Bacteria that live inside our bodies – known as the microbiome – are a hot topic in biomedical science, with many studies claiming they play central roles in health and disease.
Researchers from Imperial College London, the Wellcome Trust Sanger Institute, and the University of Birmingham identified about 100 microbes whose DNA often crops up in samples that are supposed to be blank, with no microbes or DNA present.
The study, published in the journal BMC Biology, went further to point out 20 published papers that ascribe roles to organisms that commonly cause contamination, which the authors suggest may not have been present in the original samples.
“It was really an observation that we started to see bacteria appearing in our samples you wouldn’t expect to find in human samples,” says Dr Michael Cox, co-author of the study from the National Heart and Lung Institute at Imperial. “We talked to some collaborators at other universities, and they were seeing a similar thing. So we decided to get together to put together a collaborative experiment that revealed where these organisms were coming from.”
The majority of the problem can be overcome with good controls and experimental design.
– Dr Michael Cox
National Heart and Lung Institute
The experiment that the researchers came up with was to take an organism of interest and dilute it so that there was very little of it left in the sample. “As we diluted out the organism that we cultured, many more other organisms started to appear and it turned out that the actual sources of these were the DNA extraction kits that were being used,” Cox said.
“It’s quite well established in some fields that you get contamination in these samples. This does not seem to have been recognised by many people working on the human microbiome, maybe because they are not aware of the prior publications.”
When researchers work with samples that contain a large number of microbes, such as faecal samples, the microbes are likely to overcome the effect of the contaminants. But with samples that contain fewer microbes, such as those from the spinal fluid or the lungs, contamination is more likely to be an issue.

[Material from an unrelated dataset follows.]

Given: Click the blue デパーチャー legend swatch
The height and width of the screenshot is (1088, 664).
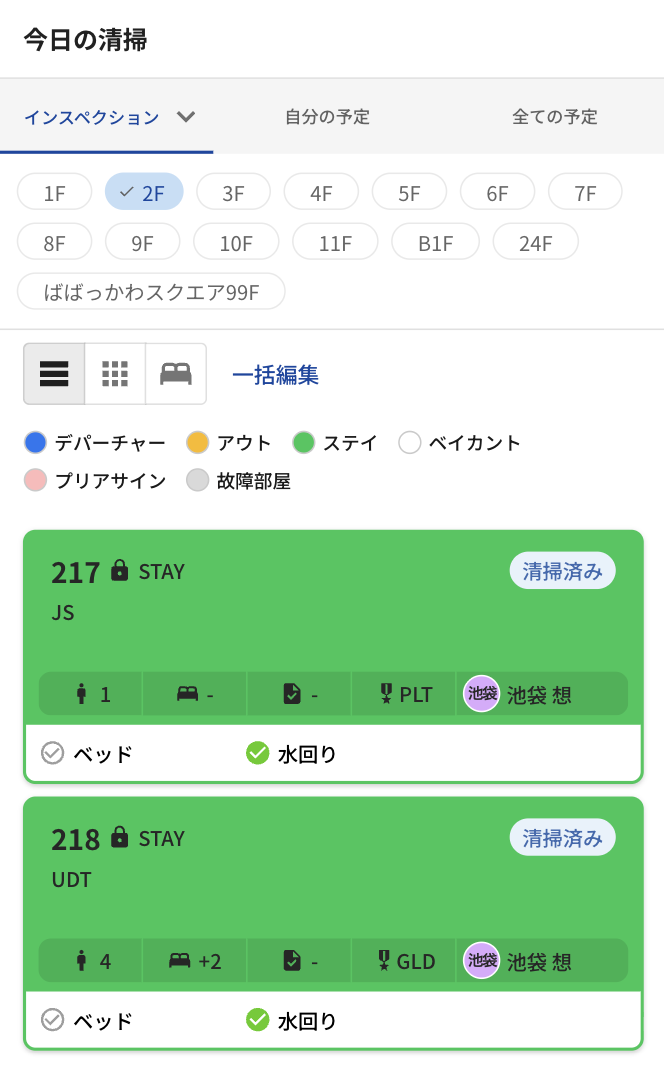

“It will be difficult to eliminate all contamination, but the majority of the problem can be overcome with good controls and experimental design,” Cox said. “For example, when collecting samples from inside the airways, researchers should collect saline used to rinse the bronchoscope before it goes into the patient. Then bacteria found in the rinse can be discounted from the analysis.”
The Wellcome Trust, National Health Service, National Institute for Health Research, Department of Health and the Scottish Government Rural and Environmental Science and Analysis Service funded the work.
Reference: Salter, S. J. et al. (2014) 'Reagent and laboratory contamination can critically impact sequence-based microbiome analyses.' BMC Biology. [Online] 12 (87).